The Austin Powers funnyman - who shot to fame as aspiring rock star Wayne in the Saturday Night Live TV sketches and the cult hit 1992 film - reunited with his co-star Dana Carvey in Los Angeles to mark the movie's 21-year anniversary, The Hollywood Reporter revealed.
Mike recalled: "It was a weird time for me because my dad had just died, so for me it was a mixed blessing. My dad was dying during the making of it. The calls were either horrible news or the best news in the world.
"To be honest with you I don't remember that year at all. I remember finishing the film, then I remember my dad dying. Then I just remember Dana and I being strapped to the front of a rocket and me putting on 25lbs eating my way through it."
Mike and Dana - who played Wayne's best friend Garth - appeared to have buried the hatchet as they joked together and recreated their air guitar poses on the red carpet at the reunion at the Academy of Motion Picture Arts and Sciences in Beverly Hills.
The pair have been surrounded by feud rumours for many years. It had even been claimed they fell out after Dana, 57, claimed Mike, 49, stole the voice for Austin Powers villain Dr Evil from him.
Rob Lowe, who played the big shot executive who offered Wayne and Garth a TV deal, was also at the event, along with Lara Flynn Boyle, who played love interest Stacy, and director Penelope Spheeris.

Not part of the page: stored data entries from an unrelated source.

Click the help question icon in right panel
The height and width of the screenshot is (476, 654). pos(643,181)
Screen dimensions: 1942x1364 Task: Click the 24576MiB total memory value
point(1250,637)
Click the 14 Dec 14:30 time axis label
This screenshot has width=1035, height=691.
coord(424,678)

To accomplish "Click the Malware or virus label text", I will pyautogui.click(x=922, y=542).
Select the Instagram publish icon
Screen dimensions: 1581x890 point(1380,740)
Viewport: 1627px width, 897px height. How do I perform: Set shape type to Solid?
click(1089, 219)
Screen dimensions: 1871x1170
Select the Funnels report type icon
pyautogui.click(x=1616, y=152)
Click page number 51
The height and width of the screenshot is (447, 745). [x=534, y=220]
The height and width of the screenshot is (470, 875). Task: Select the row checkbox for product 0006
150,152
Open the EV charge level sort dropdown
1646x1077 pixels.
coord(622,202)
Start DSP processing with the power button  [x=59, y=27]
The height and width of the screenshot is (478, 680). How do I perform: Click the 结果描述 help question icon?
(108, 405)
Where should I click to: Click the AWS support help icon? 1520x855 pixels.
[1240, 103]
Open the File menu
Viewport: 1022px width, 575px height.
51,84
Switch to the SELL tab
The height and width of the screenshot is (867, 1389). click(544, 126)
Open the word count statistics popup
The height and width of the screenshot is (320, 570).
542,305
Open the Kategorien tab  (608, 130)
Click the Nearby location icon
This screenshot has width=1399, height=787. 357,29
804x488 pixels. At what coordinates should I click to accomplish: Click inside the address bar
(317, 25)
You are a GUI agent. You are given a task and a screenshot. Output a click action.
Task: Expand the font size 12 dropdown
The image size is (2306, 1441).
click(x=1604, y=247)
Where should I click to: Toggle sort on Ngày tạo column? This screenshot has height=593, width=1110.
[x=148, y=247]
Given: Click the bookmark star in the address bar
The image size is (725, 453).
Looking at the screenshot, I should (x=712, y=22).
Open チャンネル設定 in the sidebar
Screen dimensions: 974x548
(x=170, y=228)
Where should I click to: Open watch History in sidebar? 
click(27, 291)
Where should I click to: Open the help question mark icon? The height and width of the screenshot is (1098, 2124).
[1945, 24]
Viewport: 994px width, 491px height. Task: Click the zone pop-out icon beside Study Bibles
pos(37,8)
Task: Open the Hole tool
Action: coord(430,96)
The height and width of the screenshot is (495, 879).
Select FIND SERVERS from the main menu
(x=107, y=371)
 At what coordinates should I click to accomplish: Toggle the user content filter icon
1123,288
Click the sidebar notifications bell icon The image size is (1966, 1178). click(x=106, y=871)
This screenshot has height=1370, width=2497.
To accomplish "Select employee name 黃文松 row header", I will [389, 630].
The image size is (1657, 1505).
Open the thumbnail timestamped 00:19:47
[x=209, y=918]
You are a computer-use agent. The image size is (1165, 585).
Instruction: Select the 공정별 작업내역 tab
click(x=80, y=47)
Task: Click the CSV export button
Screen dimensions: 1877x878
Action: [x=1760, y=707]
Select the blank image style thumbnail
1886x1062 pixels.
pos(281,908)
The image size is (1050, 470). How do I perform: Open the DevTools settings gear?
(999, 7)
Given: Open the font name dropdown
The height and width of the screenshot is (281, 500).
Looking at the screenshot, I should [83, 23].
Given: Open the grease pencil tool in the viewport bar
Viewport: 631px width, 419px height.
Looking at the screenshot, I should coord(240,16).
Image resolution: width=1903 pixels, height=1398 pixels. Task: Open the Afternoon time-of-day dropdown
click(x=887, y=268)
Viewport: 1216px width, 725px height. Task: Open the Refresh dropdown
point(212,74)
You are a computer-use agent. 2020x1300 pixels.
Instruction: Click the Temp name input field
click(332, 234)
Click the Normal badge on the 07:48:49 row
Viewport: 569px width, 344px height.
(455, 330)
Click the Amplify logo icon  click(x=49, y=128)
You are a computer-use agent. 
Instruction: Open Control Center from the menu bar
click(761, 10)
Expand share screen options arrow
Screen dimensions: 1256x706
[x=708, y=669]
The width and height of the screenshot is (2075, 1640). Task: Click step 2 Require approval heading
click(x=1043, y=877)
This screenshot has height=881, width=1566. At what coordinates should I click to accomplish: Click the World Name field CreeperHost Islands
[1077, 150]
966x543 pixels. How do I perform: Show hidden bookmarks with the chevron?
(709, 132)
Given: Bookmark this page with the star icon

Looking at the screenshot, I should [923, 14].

The director was also said to have fallen out with Mike and once claimed that he stepped in to prevent her from directing the 1993 sequel. She once said in an interview: "I hated that b****** for years."
It was all smiles on the red carpet, but Academy president Hawk Koch avoided any potentially contentious subjects during the question and answer session, and the floor was not opened up to the audience.
But Mike did hint at the tension with director Penelope, saying: "There are two scenes I resisted, in my Canadian 'you can't change things' way."